September 20, 2013
Walter Wintermute Visit
Coach and player Walter Wintermute from North Carolina visited MDTTC last night. He'd emailed in advance, saying he would be in town for a business trip, and wanted to observe our coaching. So he watched while I ran a one-hour session with five beginning junior players. Then he watched some of our top juniors in training (Crystal Wang, Derek Nie, Nathan Hsu, others), and played a practice match with another local top junior (Josh Tran). Then we talked table tennis coaching for half an hour. He's been coaching more and more and wanted to see how we did it. So I went over the various techniques used for coaching juniors, as well as how we ran the sessions, the games we played at the end, etc.
Walter and I go way back. In early 1977, when I was 17 and had been playing about a year, I was rated 1480; he was rated just a few points lower and was two years younger. We played in three finals in a tournament in Virginia - I believe it was Under 1500, Under 1600, and Under 1700. He won two of them, alas. Later that year we would both shoot up in ratings to 1900. Two years later, in 1979, I would move to North Carolina for two years, where I would play Walter regularly on weekends and at the monthly tournaments.
The last two years his son, David, 15, has been coming to our camps. He has an unearthly resemblance to his dad from 35 or so years ago, so it's sort of nostalgic when I work with him.
Looping Seniors
Sometimes a student surprises you. Yesterday I was coaching an older player, one of the few non-juniors I'm coaching . He had some major technique problems with his forehand, and we'd been working for a few weeks on fixing them. His backhand, however, was pretty good. His overall level was about 1200 or so. I decided it was time to start him on looping. I figured we'd start with the backhand loop against backspin and spend a few weeks on that before moving on to the forehand loop, where I figured we'd have some problems.
So I went over the backhand loop stroke with him, making sure he had the technique down before actually hitting anything. Then I began feeding him multiball to his backhand with backspin. And he picked it up immediately! I was pleasantly surprised, but not shocked as he did have a pretty good backhand. We worked on it for perhaps 8-10 minutes, and I told him he should make that a strength.

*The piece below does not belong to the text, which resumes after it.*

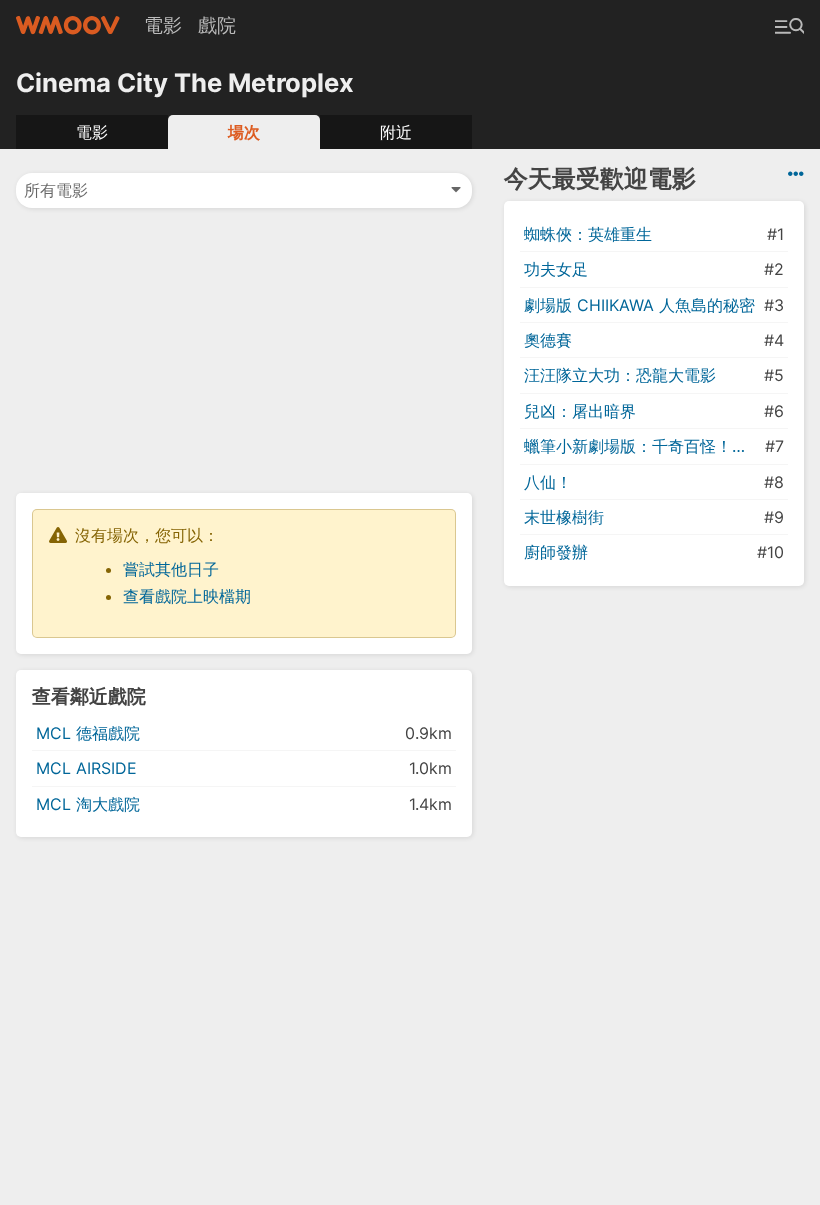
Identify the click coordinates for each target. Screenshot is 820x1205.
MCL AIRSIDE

Then, with about 15 minutes left in the session, I asked if he wanted to focus on serves the rest of the way or start work on the forehand loop. He wanted to try looping. So, weeks ahead of schedule, I went over the forehand loop with him, again making sure he had the technique down before hitting anything. Then I began fed him multiball. The very first shot - wham, a perfect loop! Okay, not perfect; he tended to stroke from the shoulder, and hit inside-out. But it looked like one of Timo Boll's patented inside-out forehand loops! We worked on it for ten minutes, and he did the shot over and over, no problem. I was severely impressed. We're going to continue working on these shots so that he can serve and loop from both wings against any push return. And then - dare I say it? - looping out of the rally? Or even counterlooping???
Message from Saive
Here's a video interview (7:19) from Belgium superstar Jean-Michel Saive, former world #1. He talks about his beginning, coaches, the importance of talent, and family.
Ellen Degeneres Surprises Tour Group with Private Ping Pong Tour
Here's the story and video (4:59) from Table Tennis Nation.
Adam Hugh's Second Entry
Yesterday I linked to Adam Hugh's entry to the ITTF Trick Shot Competition. He has a second entry (1:17). He wrote of this one, "This is my 2nd submission. Actually it was the first one I recorded and was originally intended to be a test for the camera but I figured what the heck." Here's the page showing videos entered so far.
Adam Bobrow's 40-Shot Dialog Rally
Here's the video (60 sec) as he lobs away. (Spoilers ahead!) The smasher (Sherwin Afshar) yells something like "Foo-aw!" over and over, and Adam does it right back. Then the dialog begins: "Die!" "No." "Die!" "Not yet." "Die!" "Why?" It all ends with - you guessed it - an edge ball.